(Beginning of STUDY MATERIAL)

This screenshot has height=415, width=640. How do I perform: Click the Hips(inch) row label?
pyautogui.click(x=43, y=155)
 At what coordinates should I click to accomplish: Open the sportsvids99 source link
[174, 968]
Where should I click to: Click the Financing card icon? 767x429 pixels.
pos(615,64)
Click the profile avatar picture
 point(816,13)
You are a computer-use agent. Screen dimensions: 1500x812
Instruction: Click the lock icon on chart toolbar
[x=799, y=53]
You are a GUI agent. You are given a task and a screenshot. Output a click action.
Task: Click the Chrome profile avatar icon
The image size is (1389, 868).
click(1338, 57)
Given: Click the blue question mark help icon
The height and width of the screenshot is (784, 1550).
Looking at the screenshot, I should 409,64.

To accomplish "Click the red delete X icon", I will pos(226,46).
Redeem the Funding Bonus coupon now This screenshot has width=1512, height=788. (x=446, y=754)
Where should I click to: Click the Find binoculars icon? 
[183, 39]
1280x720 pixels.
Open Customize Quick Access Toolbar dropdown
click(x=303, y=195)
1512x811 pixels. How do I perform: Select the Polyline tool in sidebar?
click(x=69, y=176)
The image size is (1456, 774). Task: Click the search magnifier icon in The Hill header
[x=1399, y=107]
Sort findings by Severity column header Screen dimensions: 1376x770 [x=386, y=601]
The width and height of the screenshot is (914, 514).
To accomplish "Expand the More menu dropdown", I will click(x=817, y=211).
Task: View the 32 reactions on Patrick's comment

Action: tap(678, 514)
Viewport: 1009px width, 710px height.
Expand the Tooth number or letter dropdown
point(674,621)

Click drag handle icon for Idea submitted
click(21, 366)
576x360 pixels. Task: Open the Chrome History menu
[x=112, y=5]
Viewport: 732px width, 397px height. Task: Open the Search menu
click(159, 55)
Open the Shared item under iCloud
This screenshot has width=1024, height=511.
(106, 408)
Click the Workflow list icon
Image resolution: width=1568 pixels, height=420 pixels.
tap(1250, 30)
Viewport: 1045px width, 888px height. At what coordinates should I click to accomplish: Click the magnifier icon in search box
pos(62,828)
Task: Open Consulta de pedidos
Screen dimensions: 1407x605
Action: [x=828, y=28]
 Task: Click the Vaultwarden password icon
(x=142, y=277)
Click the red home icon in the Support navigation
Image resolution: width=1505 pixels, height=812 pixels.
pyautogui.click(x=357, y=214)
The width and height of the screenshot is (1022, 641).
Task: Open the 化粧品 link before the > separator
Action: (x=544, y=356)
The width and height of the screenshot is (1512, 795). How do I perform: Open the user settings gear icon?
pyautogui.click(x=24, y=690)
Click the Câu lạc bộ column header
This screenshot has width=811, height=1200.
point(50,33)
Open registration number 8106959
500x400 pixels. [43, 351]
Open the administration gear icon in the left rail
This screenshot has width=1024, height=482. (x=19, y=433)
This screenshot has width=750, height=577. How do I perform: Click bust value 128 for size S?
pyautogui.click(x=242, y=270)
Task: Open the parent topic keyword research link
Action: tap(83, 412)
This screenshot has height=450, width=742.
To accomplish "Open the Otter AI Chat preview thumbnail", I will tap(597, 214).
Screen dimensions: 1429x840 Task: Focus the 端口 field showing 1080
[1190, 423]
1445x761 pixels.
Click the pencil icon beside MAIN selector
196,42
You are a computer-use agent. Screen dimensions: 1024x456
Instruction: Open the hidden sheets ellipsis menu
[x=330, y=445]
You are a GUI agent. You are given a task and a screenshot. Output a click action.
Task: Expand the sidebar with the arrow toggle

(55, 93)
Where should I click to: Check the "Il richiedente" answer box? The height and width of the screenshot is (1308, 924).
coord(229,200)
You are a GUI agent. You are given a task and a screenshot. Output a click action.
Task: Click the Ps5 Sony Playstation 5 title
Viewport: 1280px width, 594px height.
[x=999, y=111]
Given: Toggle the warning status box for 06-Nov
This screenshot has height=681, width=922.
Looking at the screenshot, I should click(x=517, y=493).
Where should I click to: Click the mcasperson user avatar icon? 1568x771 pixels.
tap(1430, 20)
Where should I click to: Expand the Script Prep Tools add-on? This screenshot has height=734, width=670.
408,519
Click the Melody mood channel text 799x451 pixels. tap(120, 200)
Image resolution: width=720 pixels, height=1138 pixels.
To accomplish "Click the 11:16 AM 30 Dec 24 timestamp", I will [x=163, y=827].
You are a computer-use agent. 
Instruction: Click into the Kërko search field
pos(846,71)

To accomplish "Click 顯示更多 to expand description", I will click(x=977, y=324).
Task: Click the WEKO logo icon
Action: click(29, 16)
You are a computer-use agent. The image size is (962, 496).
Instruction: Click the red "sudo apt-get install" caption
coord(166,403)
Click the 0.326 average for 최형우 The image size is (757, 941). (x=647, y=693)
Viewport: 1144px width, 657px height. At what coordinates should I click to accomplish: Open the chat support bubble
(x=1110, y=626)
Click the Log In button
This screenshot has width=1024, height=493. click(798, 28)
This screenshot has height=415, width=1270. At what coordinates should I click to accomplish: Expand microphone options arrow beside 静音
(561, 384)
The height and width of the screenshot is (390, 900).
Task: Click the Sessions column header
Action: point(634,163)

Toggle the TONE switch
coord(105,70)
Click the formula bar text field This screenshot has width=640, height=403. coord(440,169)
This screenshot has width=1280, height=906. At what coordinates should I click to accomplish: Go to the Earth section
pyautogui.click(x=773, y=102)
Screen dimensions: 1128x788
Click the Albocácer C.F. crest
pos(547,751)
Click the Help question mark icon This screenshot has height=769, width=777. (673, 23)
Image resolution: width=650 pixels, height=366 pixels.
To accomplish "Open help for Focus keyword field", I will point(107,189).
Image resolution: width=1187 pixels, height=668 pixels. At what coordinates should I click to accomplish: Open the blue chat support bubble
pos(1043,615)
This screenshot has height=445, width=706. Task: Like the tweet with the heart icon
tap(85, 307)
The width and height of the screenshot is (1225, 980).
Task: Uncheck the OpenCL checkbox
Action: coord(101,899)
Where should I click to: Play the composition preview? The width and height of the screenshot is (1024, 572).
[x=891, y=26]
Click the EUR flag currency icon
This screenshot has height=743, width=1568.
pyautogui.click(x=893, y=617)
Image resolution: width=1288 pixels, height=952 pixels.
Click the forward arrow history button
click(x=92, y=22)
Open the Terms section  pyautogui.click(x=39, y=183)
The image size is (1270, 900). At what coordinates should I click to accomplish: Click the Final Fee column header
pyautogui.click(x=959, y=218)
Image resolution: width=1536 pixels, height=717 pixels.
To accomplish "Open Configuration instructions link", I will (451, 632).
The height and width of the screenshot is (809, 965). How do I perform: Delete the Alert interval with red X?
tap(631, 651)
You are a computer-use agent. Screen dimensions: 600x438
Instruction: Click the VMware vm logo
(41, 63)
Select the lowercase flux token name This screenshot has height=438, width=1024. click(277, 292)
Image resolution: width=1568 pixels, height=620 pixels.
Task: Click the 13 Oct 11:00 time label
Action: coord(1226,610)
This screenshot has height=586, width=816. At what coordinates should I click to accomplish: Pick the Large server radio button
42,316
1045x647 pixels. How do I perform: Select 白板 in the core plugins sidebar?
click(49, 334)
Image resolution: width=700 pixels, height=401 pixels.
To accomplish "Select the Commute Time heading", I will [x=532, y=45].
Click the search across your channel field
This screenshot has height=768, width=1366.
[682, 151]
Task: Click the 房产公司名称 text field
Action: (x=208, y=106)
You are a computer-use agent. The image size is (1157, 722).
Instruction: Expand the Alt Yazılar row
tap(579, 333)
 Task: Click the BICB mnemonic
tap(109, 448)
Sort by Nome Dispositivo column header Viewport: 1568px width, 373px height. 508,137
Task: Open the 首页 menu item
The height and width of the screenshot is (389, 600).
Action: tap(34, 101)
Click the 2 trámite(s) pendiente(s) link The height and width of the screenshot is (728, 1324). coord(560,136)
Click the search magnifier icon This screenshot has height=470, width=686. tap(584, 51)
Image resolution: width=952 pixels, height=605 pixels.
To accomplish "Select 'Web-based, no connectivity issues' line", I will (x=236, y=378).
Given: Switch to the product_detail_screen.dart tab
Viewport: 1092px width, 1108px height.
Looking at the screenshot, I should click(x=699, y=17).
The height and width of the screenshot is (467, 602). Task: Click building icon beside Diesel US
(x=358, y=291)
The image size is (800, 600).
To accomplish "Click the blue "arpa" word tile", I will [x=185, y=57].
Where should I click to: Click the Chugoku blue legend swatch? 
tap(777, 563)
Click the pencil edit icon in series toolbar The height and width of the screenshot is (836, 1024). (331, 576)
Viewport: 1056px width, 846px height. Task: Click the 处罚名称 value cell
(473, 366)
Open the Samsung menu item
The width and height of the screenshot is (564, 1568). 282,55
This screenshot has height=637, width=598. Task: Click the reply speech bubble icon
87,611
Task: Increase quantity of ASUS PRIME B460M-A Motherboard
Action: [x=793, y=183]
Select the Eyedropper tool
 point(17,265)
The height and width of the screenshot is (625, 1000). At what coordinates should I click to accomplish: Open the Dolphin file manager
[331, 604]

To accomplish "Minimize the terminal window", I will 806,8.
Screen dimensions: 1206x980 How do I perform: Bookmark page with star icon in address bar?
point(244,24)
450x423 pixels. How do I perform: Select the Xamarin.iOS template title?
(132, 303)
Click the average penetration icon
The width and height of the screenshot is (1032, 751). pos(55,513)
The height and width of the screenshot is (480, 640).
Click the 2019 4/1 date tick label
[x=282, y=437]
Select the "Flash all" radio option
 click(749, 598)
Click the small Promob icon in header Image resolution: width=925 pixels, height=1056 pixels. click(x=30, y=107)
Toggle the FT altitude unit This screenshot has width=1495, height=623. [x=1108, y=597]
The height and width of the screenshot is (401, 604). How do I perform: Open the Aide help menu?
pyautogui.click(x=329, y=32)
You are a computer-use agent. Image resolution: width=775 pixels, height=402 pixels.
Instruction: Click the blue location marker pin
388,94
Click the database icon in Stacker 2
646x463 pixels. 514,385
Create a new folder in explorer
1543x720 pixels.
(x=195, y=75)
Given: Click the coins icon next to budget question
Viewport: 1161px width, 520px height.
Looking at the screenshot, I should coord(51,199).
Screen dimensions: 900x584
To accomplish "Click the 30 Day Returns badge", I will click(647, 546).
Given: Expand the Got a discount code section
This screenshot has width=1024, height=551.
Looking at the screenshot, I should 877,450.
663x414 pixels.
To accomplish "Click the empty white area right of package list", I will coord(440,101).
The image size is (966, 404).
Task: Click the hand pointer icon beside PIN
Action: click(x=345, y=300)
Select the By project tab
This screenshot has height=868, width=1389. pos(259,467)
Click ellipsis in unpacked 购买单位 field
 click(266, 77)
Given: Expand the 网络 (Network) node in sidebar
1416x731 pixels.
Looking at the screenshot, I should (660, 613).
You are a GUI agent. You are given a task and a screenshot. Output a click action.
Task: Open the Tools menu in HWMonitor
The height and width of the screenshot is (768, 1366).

(End of STUDY MATERIAL)

WHAT TO DO
Check each line of the material above for the string "Sort". Please count those that have it and reply with the number only.

ANSWER BOX
2